The leaders of Britain's three main political parties - David Cameron, Ed Miliband and Nick Clegg - have rushed to Scotland to try to persuade voters to stay in the United Kingdom.
The three leaders have backed a plan of action for boosting the Scottish Parliament's powers if voters reject independence. They said the timetable would see work begin on the handover of new powers on 19 September, the day after the referendum.
Mr Cameron and Mr Miliband abandoned their usual Prime Minister's Questions session in the House of Commons to head north, after recent opinion polls suggested the referendum race was now neck and neck.
A new poll, by Survation for the Daily Record, conducted before the Westminster party leaders announced their campaign visits, has suggested 47.6% of voters back "No", 42.4% "Yes", with 10% undecided.

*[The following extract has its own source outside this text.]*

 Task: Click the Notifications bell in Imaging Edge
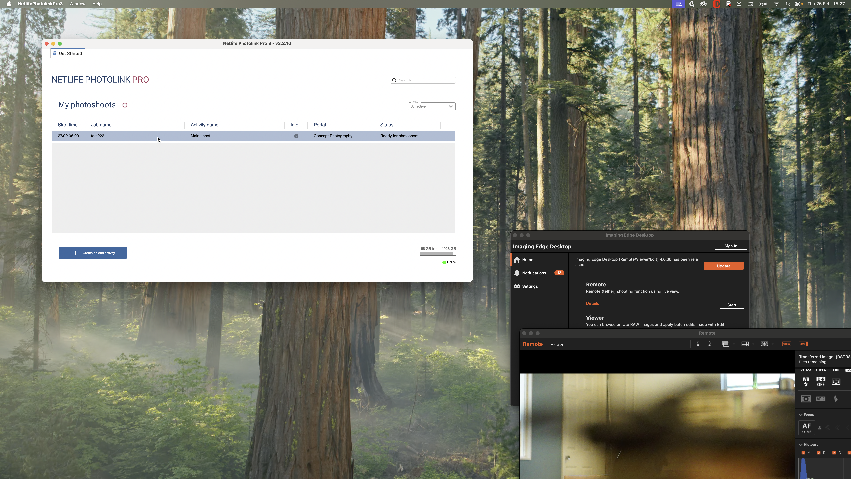(517, 273)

Although the three leaders campaigned separately, they each called on voters to keep Scotland in the United Kingdom.
Speaking in Edinburgh, Mr Cameron said the referendum result was irreversible, adding: "Because it's a ballot, I think people can feel it's a bit like a general election, that you make a decision and, five years later, you can make another decision, if you're fed up with the effing Tories, give them a kick and maybe we'll think again.
"This is totally different to a general election. This is a decision about not the next five years, it's a decision about the next century."
The prime minister said he was often asked whether his party would find it easier to win UK elections without Scotland, which currently has one Tory MP.
He responded: "My answer to that is, I care far more about my country than I do about my party.
"I care hugely about this extraordinary country, this United Kingdom that we've built together.
"I would be heartbroken if this family of nations that we've put together - and we've done such amazing things together - if this family of nations was torn apart."